Como entender essa frase dita por Nosso Senhor Jesus Cristo durante o seu testamento na Última Ceia?
Os católicos ouviram Jesus dizer, no Evangelho da Missa de ontem, a seguinte frase: “Vou para o Pai, pois o Pai é maior do que eu” (Jo 14, 28).
Um de nossos internautas nos pergunta como coadunar essa afirmação de Nosso Senhor com o Símbolo de Niceia, em que confessamos “um só Senhor, Jesus Cristo, Filho Unigênito de Deus, nascido do Pai antes de todos os séculos, Deus de Deus, Luz da Luz, Deus verdadeiro de Deus verdadeiro, gerado, não criado, consubstancial ao Pai” [1]. Afinal, Jesus não é Deus? Por que diz, então, que o Pai é maior do que Ele?
Esta pergunta pode parecer pouco relevante para os homens de nosso século, mas não o era para Santo Atanásio de Alexandria, cuja memória a Igreja celebra no dia de hoje. Esse santo promoveu com tal valentia a verdade sobre a Pessoa de Cristo, que mereceu ser honrado pelos cristãos de todos os tempos e lugares como Doctor Incarnationis (“Doutor da Encarnação”). Para defender Jesus Cristo, verdadeiro Deus e verdadeiro homem, contra os hereges arianos, Atanásio resistiu ao “mundo inteiro” de sua época, enfrentando por causa de sua fé católica o exílio e a perseguição.
Para responder a dúvida de nosso internauta, vamos recorrer à brilhante explicação de Santo Tomás de Aquino:
“A partir desta passagem Ário insultou a fé dizendo ser o Pai maior do que o Filho, erro que é refutado, todavia, pelas próprias palavras do Senhor. A afirmação ‘o Pai é maior do que eu’ só pode ser entendida, de fato, a partir do que Ele disse antes: ‘vou para o Pai’ . Ora, o Filho não vai ao Pai nem vem a nós enquanto Filho de Deus, porque, como tal, sempre existiu com o Pai desde toda a eternidade: ‘No princípio era o Verbo, e o Verbo estava junto de Deus’ (Jo 1, 1). Assim, Ele só pode dizer que vai para o Pai segundo a Sua natureza humana. Quando Ele declara, portanto, ‘o Pai é maior do que eu’, não o diz enquanto Filho de Deus, mas enquanto filho do homem, segundo o qual não só é menor que o Pai e o Espírito Santo, mas que os próprios anjos: ‘Jesus, a quem Deus tornou pouco inferior aos anjos, nós o vemos coroado de glória e honra, por ter sofrido a morte’ (Hb 2, 9). Do mesmo modo Ele estava sujeito também aos homens, sabidamente aos Seus pais, como se lê em Lc 2, 51. Assim, portanto, Ele é menor que o Pai segundo a humanidade, mas igual a Ele segundo a divindade: ‘Ele, existindo em forma divina, não se apegou ao ser igual a Deus, mas despojou-se, assumindo a forma de escravo’ (Fl2, 6-7).”

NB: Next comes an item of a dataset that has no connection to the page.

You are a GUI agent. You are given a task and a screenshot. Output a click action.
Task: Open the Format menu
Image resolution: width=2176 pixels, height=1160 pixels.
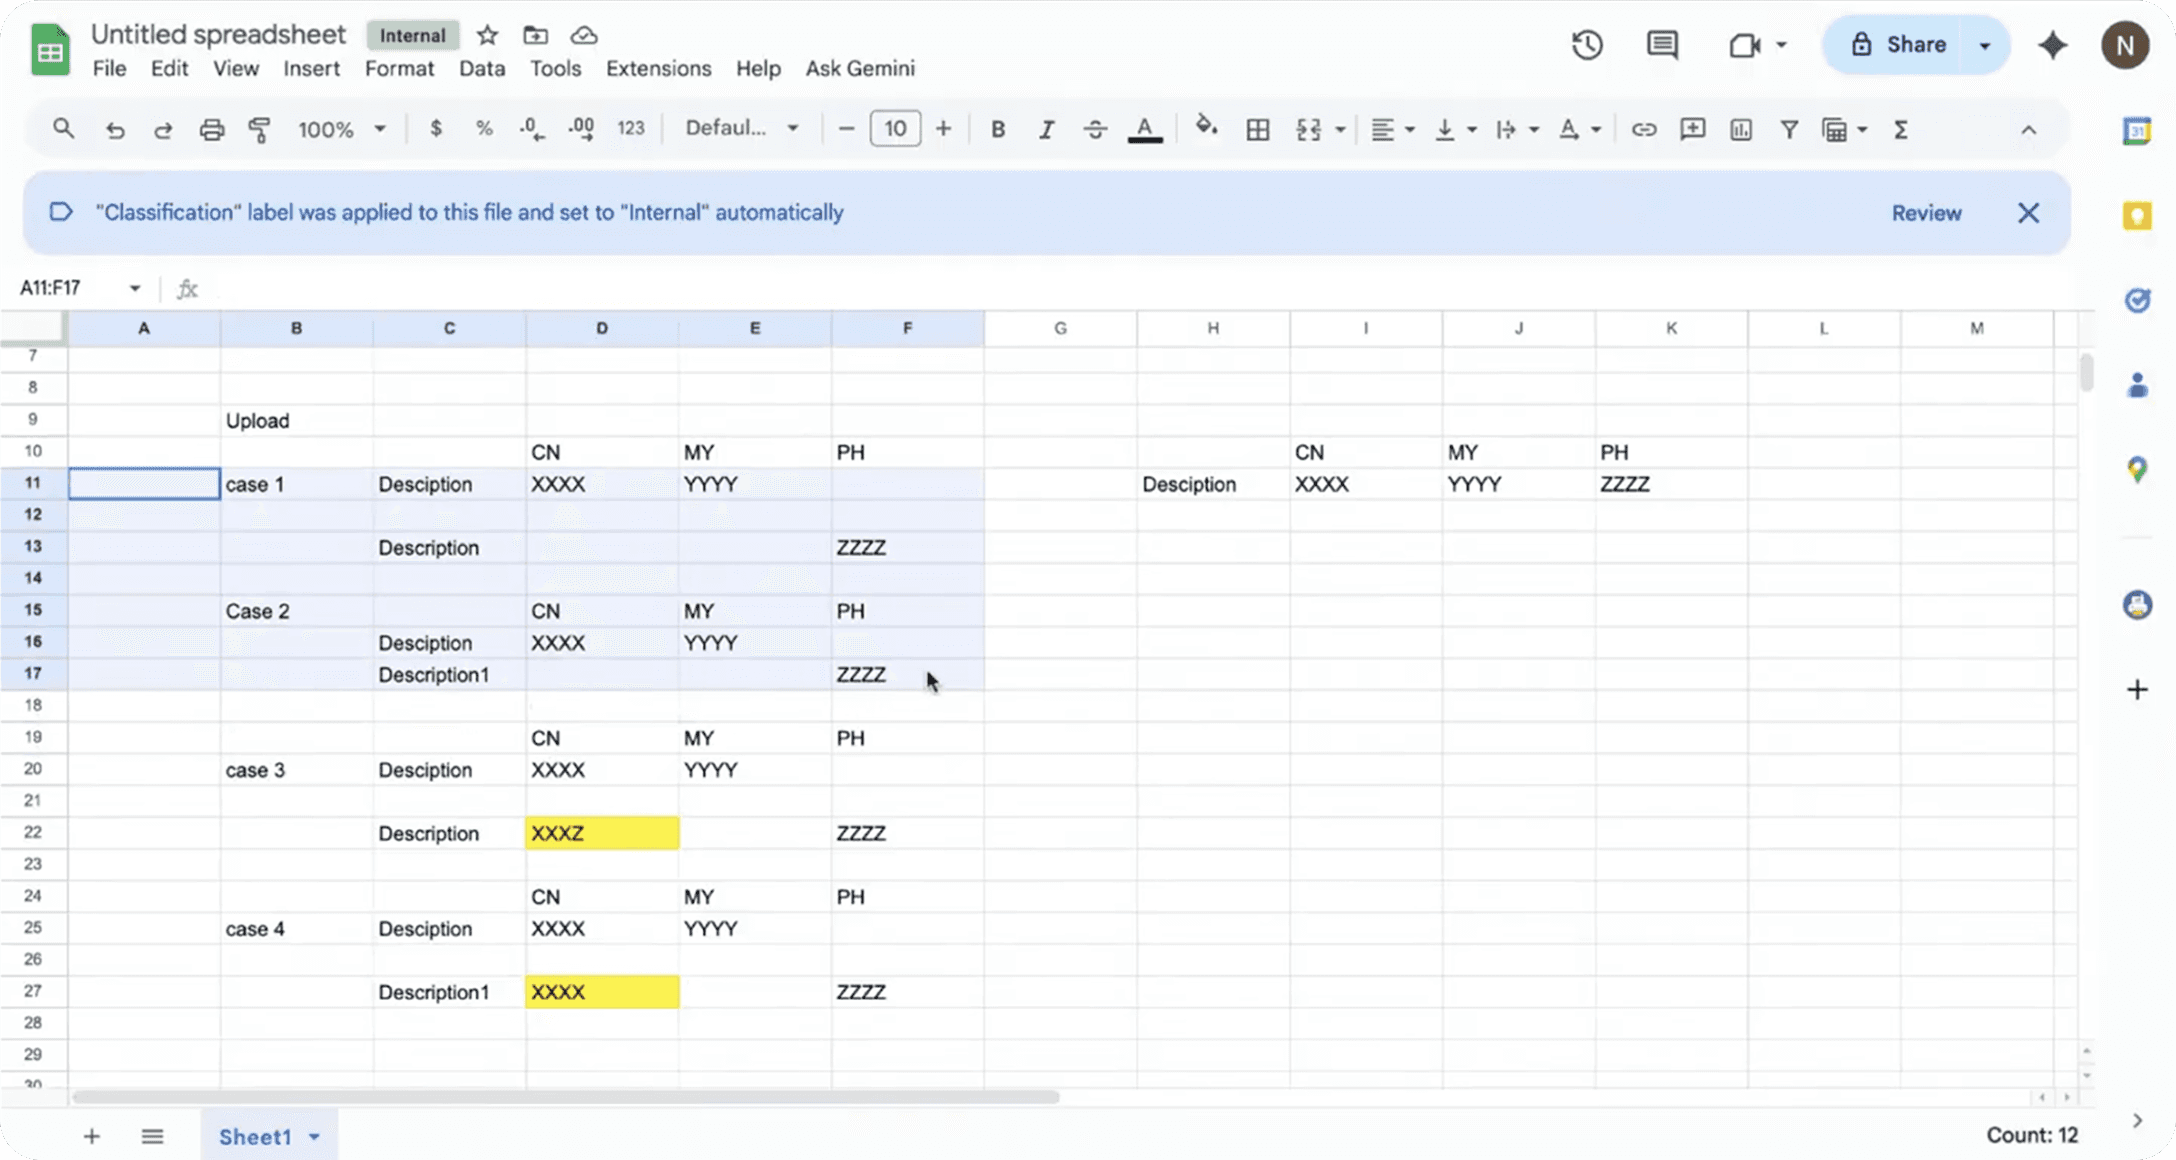click(399, 68)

“É possível dizer ainda, com Santo Hilário, que também segundo a divindade o Pai é maior que o Filho, ainda que o Filho lhe seja igual, não menor [2]. Porque o Pai é maior do que o Filho não em potestade, eternidade ou magnitude, mas em autoridade de doador ou de princípio. Porque o Pai nada recebeu de outro, mas o Filho, como se disse, recebeu do Pai a natureza por uma geração eterna. O Pai é maior, portanto, porque dá; e o Filho não é menor, mas igual, porque tudo o que o Pai possui, Ele também o recebeu: ‘Deu-lhe o nome que está acima de todo nome’ (Fl 2, 9).” [3]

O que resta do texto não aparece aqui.